Le président élu du Chili, Ricardo Lagos, a soutenu la nécessité que Pinochet soit jugé au Chili. Le lendemain, le ministre des affaires étrangères en exercice, Juan Gabriel Valdés, a considéré que, si la soi-disante victime d'Alzheimer se retirait de la vie politique, «il est très probable qu'il ne serait pas jugé». Le 1er mars dernier, le nouveau président de l'Uruguay, Dr. Jorge Batlle, a prononcé des mots encourageants pour les familles des concitoyens portés disparus. Le lendemain, son ministre de la Défense, Luis Brezzo, homme de toujours de l'ancien président Sanguinetti, a réitéré que le sujet est clos par l'amnistie et que le mieux est de «tourner la page». C'est une page difficile à tourner: elle est chargée de tortures, d'assassinats et de vols d'enfants. Cet ancien homme de gauche (lui aussi) —dirigeant syndical combatif lors des grèves bancaires de 1968/69 et cofondateur du Frente Amplio en 1971 avant d'émigrer au Parti Colorado au pouvoir en 1982— a été ministre des deux gouvernements du Dr. Julio María Sanguinetti et peut-être croit-il qu'il n'y a pas de raisons pour connaître la vérité sur les disparus parce que les lois qui pardonnent promulguées par les gouvernements démocratiques ont absout les coupables de ces crimes. Dans cette pensée, très répandue dans le Río de la Plata, une ignorance juridique est sous-jacente: la disparition forcée de personnes est un délit qui ne cesse que quand la personne séquestrée apparaît. Et aussi un dédain pour la vérité, celui qui continue de châtier les familles des portés disparus et est sourd à toute raison humanitaire.

L'une des premières actions de la Révolution Française de 1789 a été de proclamer la Déclaration des Droits de l'Homme et du Citoyen, selon laquelle droits humains et droits politiques sont des parts inséparables d'un même tissu universel. Pour nos démocraties, ce n'est plus le cas: elles ont déterré les droits humains de la sphère des droits citoyens et elles font peu attention à protéger le plus élémentaire des droits: le droit à la vie. Le Dr. De la Rúa a dit il n'y a pas longtemps que l'Etat argentin, dont il a hérité de la gestion , ne sert à rien. Un Etat démocratique qui abrite l'impunité des génocides qui ont attenté contre la démocratie ne sert à rien non plus et dépose une couche d'inutilité sur l'autre. Les gouvernements démocratiques qui s'adonnent à cet exercice sont aujourd'hui responsables de tant de milliers de douleurs. Demain, devant l'Histoire.
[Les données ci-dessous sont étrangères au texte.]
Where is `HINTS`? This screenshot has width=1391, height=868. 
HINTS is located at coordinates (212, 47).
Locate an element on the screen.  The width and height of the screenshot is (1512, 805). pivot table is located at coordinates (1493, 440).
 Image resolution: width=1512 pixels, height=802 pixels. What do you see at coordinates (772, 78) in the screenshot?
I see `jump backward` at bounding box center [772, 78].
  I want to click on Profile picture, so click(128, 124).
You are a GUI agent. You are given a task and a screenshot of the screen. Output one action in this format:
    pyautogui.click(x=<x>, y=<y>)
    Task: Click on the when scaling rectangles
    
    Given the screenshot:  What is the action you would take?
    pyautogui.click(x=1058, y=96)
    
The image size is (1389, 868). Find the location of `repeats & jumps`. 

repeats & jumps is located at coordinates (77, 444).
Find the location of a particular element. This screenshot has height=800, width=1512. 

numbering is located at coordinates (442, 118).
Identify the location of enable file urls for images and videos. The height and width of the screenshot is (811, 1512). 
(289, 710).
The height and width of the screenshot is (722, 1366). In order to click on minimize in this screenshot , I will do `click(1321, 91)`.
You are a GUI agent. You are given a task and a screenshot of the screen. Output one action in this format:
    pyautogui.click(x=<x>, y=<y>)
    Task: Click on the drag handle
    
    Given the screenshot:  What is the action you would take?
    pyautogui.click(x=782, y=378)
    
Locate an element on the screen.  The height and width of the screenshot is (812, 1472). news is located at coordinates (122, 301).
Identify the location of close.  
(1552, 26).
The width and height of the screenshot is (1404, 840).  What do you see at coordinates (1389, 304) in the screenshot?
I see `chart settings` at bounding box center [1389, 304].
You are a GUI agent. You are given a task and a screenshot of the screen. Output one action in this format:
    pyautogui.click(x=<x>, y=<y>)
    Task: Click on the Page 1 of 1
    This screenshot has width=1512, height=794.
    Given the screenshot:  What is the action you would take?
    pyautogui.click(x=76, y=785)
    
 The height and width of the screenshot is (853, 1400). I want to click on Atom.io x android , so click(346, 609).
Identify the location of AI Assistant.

Il faut se demander de quelle qualité est une démocratie dont les gouvernants s'entêtent à préserver les génocides de tout châtiment. On disait souvent auparavant que la révolution se dévore elle-même. On pourrait dire aujourd'hui la même chose de cette classe de démocratie. Pinochet jouit de plus de droits humains que ses victimes. Le général Cabanillas et ses camarades tortionnaires d'Orletti jouissent de plus de droits humains que leurs victimes. Le lieutenant colonel José Nino Gavazzo, chef du personnel uruguayen qui dans le cadre du Plan Condor, a séquestré, torturé et fait disparaître des dizaines de ses compatriotes à Orletti, jouit de plus de droits humains que ses victimes. Ainsi vont les choses. Il faut de plus se demander de quoi parle cette machination intime, jusque là incassable dans le Cône Sud, faite d'agents de la répression et de leaders politiques qui les couvrent. De l'autoritarisme de castes dirigeantes civiles qui ont été contaminées par la caste militaire? Ou le contraire? S'alimentent-elles mutuellement? S'agit-dil du caractère même de ces démocraties, où les citoyens n'ont aucune capacité de contrôler pas à pas —et pas tous les 4, 5, 6 ans— la réalisation des promesses qu'ils ont votées, ce qui étend les tentations et l'espace de l'autoritarisme civil? Assiste-t-on à la continuité civile de la pensée militaire? Ou vice-versa, c'est selon?